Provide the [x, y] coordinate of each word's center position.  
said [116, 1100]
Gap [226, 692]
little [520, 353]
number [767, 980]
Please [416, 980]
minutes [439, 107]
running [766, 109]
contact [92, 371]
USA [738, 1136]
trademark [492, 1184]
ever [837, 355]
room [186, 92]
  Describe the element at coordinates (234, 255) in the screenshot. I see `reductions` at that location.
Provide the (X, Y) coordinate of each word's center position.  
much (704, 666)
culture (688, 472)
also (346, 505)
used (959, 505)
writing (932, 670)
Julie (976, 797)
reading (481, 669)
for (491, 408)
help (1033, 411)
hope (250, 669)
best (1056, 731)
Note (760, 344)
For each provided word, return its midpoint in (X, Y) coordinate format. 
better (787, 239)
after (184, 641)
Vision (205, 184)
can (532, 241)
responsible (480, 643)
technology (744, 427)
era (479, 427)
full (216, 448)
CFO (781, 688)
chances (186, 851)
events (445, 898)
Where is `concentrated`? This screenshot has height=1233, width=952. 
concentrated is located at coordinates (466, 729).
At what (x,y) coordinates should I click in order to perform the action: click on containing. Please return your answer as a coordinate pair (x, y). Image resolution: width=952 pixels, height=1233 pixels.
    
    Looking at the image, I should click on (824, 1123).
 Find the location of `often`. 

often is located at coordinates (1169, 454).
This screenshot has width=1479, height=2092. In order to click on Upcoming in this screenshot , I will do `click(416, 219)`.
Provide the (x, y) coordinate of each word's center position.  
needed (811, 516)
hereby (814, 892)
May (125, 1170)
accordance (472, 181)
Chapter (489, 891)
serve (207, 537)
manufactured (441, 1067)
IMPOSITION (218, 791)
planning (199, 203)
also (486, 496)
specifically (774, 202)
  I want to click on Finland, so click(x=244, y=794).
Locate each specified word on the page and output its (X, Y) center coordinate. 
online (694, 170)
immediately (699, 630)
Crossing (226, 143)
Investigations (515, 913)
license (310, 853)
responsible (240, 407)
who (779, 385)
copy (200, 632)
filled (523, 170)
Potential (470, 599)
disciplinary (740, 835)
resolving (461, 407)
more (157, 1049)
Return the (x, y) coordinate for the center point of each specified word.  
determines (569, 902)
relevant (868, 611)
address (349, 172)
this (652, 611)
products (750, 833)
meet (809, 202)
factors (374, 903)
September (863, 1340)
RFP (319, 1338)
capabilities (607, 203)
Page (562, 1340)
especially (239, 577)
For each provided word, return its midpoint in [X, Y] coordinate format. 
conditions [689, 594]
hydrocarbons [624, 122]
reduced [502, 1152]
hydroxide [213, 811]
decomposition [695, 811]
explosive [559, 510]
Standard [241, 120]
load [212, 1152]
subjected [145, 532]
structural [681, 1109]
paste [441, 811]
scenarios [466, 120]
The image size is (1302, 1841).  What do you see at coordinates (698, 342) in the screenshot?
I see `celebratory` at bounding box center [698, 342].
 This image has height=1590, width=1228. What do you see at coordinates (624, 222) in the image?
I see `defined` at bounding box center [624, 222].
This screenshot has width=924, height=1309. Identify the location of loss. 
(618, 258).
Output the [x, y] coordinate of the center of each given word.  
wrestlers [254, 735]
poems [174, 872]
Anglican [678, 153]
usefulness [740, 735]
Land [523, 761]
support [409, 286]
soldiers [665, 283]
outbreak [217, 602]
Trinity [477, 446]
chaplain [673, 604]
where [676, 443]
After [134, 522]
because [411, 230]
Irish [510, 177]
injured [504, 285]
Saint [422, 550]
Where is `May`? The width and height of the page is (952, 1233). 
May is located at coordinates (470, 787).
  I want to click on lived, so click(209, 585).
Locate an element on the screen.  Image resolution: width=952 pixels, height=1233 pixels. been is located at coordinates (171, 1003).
+ + + + + + +
#### What is required:
Please copy out every one of the lines above word for word, leaving nothing out and changing nothing.

#### Written solution:
Provide the [x, y] coordinate of each word's center position.  
said [116, 1100]
Gap [226, 692]
little [520, 353]
number [767, 980]
Please [416, 980]
minutes [439, 107]
running [766, 109]
contact [92, 371]
USA [738, 1136]
trademark [492, 1184]
ever [837, 355]
room [186, 92]
  Describe the element at coordinates (234, 255) in the screenshot. I see `reductions` at that location.
Provide the (X, Y) coordinate of each word's center position.  
much (704, 666)
culture (688, 472)
also (346, 505)
used (959, 505)
writing (932, 670)
Julie (976, 797)
reading (481, 669)
for (491, 408)
help (1033, 411)
hope (250, 669)
best (1056, 731)
Note (760, 344)
For each provided word, return its midpoint in (X, Y) coordinate format. 
better (787, 239)
after (184, 641)
Vision (205, 184)
can (532, 241)
responsible (480, 643)
technology (744, 427)
era (479, 427)
full (216, 448)
CFO (781, 688)
chances (186, 851)
events (445, 898)
Where is `concentrated`? This screenshot has height=1233, width=952. 
concentrated is located at coordinates (466, 729).
At what (x,y) coordinates should I click in order to perform the action: click on containing. Please return your answer as a coordinate pair (x, y). Image resolution: width=952 pixels, height=1233 pixels.
    
    Looking at the image, I should click on (824, 1123).
 Find the location of `often`. 

often is located at coordinates (1169, 454).
This screenshot has width=1479, height=2092. In order to click on Upcoming in this screenshot , I will do `click(416, 219)`.
Provide the (x, y) coordinate of each word's center position.  
needed (811, 516)
hereby (814, 892)
May (125, 1170)
accordance (472, 181)
Chapter (489, 891)
serve (207, 537)
manufactured (441, 1067)
IMPOSITION (218, 791)
planning (199, 203)
also (486, 496)
specifically (774, 202)
  I want to click on Finland, so click(x=244, y=794).
Locate each specified word on the page and output its (X, Y) center coordinate. 
online (694, 170)
immediately (699, 630)
Crossing (226, 143)
Investigations (515, 913)
license (310, 853)
responsible (240, 407)
who (779, 385)
copy (200, 632)
filled (523, 170)
Potential (470, 599)
disciplinary (740, 835)
resolving (461, 407)
more (157, 1049)
Return the (x, y) coordinate for the center point of each specified word.  
determines (569, 902)
relevant (868, 611)
address (349, 172)
this (652, 611)
products (750, 833)
meet (809, 202)
factors (374, 903)
September (863, 1340)
RFP (319, 1338)
capabilities (607, 203)
Page (562, 1340)
especially (239, 577)
For each provided word, return its midpoint in [X, Y] coordinate format. 
conditions [689, 594]
hydrocarbons [624, 122]
reduced [502, 1152]
hydroxide [213, 811]
decomposition [695, 811]
explosive [559, 510]
Standard [241, 120]
load [212, 1152]
subjected [145, 532]
structural [681, 1109]
paste [441, 811]
scenarios [466, 120]
The image size is (1302, 1841).  What do you see at coordinates (698, 342) in the screenshot?
I see `celebratory` at bounding box center [698, 342].
 This image has height=1590, width=1228. What do you see at coordinates (624, 222) in the image?
I see `defined` at bounding box center [624, 222].
This screenshot has width=924, height=1309. Identify the location of loss. 
(618, 258).
Output the [x, y] coordinate of the center of each given word.  
wrestlers [254, 735]
poems [174, 872]
Anglican [678, 153]
usefulness [740, 735]
Land [523, 761]
support [409, 286]
soldiers [665, 283]
outbreak [217, 602]
Trinity [477, 446]
chaplain [673, 604]
where [676, 443]
After [134, 522]
because [411, 230]
Irish [510, 177]
injured [504, 285]
Saint [422, 550]
Where is `May`? The width and height of the page is (952, 1233). 
May is located at coordinates (470, 787).
  I want to click on lived, so click(209, 585).
Locate an element on the screen.  Image resolution: width=952 pixels, height=1233 pixels. been is located at coordinates (171, 1003).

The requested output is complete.